# 99 percent letoff?!?!



## Duckslayer100 (Apr 7, 2004)

So, I realize I'm not up on my archery knowledge, or even what new technology is out there (I have a Fred Bear I got in 2002 for a graduation present and that's all I've ever used). But while perusing the internet, I stumbled upon a bow company touting it's lineup of 99 percent letoff bows. My question is: How is that even possible? I mean, that energy has to be stored somewhere, right? So you have a 70-pound bow at full draw, that means 69.3 pounds of energy is getting stores somewhere besides your arm. That must put a TON of strain on the cams, limbs, string, etc., right? I've not done a lot of research into high letoff bows, but I have a sneaking suspicion their negatives outweigh the positives. 
Also, doesn't Pope and Young have limits as to how much letoff is allowed for an animal to be registered in its record books?
Anyway, here's the website http://www.conceptarchery.com/bows_home.html. I apologize if this is terribly old news, but it just struck me as odd.


----------



## dakotashooter2 (Oct 31, 2003)

Personally i'm not a fan of high letoff bows but it's getting hard NOT to buy one because thats all that is available. The biggest problem is getting a smooth transition when you draw the bow. The greater the letoff the more "snap" you have when you hit the rollover. It's not that big an issue unless you ar face to face with a deer and are trying to do a slow smooth draw. A large letoff alows you to hold at draw for long periods of time...however..... it has been my experience that the longer a person holds the bow at draw the less accurate the shots tend to be. One because of fatigue but most importantly because of loss of focus. I saw this a lot in our archery league. You mention disadvantages.... The higher the letoff the more critical the tuning of the bow and shooting form is. . A shooter of a recurve can get get a bit sloppy in his form and still shoot well, while high letoff compounds are not as forgiving. This is one of the reasons most shooters use a release. Compounds are not real forgiving to "finger" shooters which is what I prefer.

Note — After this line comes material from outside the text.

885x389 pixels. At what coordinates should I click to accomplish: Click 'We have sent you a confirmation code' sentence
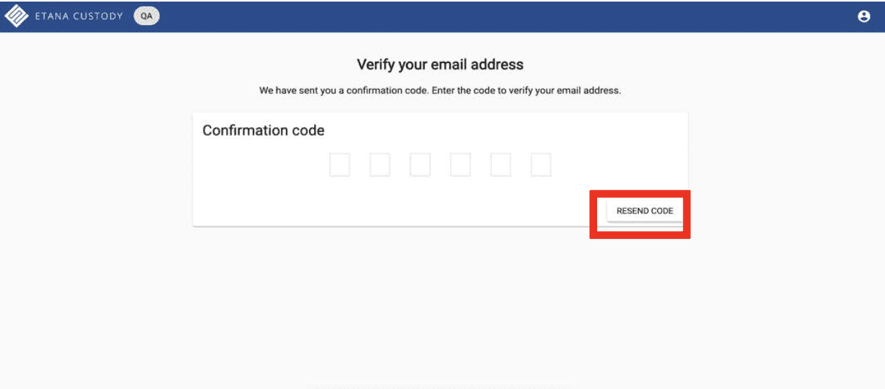click(x=344, y=90)
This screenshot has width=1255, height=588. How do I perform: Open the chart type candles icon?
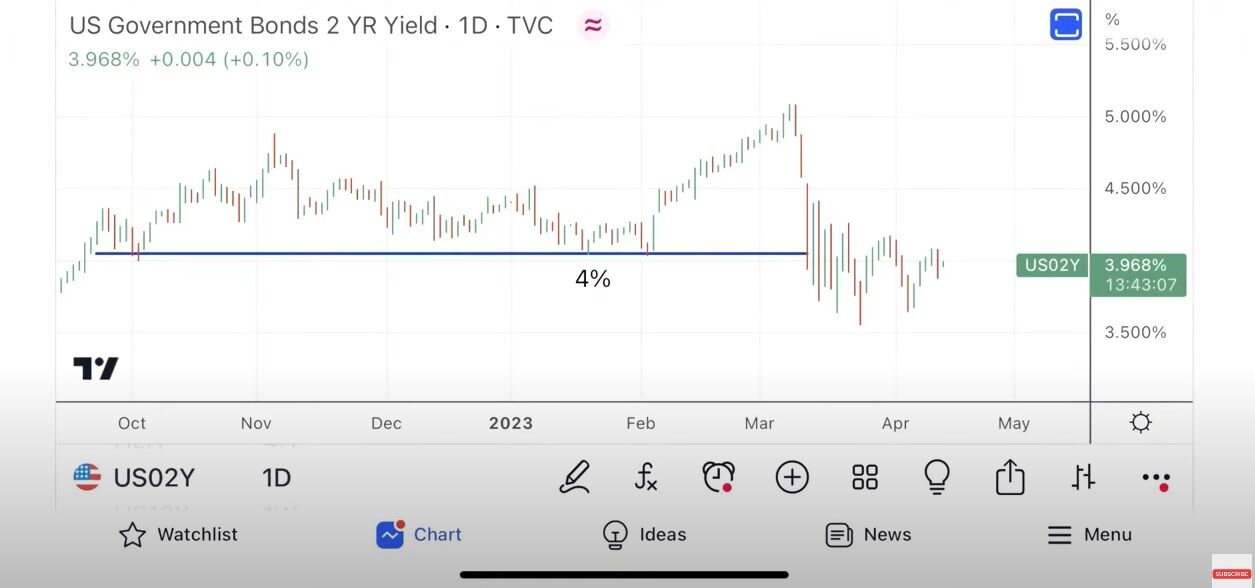pyautogui.click(x=1083, y=477)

And yes Pope & Young does have limits. It is still 65%( nominal ). They alow for slight variations caused by draw length. If it is over 65% it is noted with an * . I don't believe the current 85% letoff bows would qualify. Most guys these days probably don't care if it is actually registered as a P&Y anyway. They will just call it one if it meets the measurements. Bows must also be 30" or longer.


----------



## barebackjack (Sep 5, 2006)

99% let-off sounds like a marketing ploy. Id be interested to see if thats what they're actually getting, or what they're advertising they're getting (kind of like IBO speeds :wink: ).

As far as high let-off, super fast bows, dakotashooter pretty much nailed it. These bows are pretty picky in tuning, which is why so many guys are opting for mechanical heads. Couple that super finicky speed demon bow with the fact that most guys are shooting underspined arrows. They cant get fixed blades to shoot well.


----------



## farmerj (Jun 19, 2004)

I got so overwhelmed with the marketing on it....I went the other way.

Just picked up a new Raven Bow.
http://www.horsebows.com/bows1.htm#Raven


----------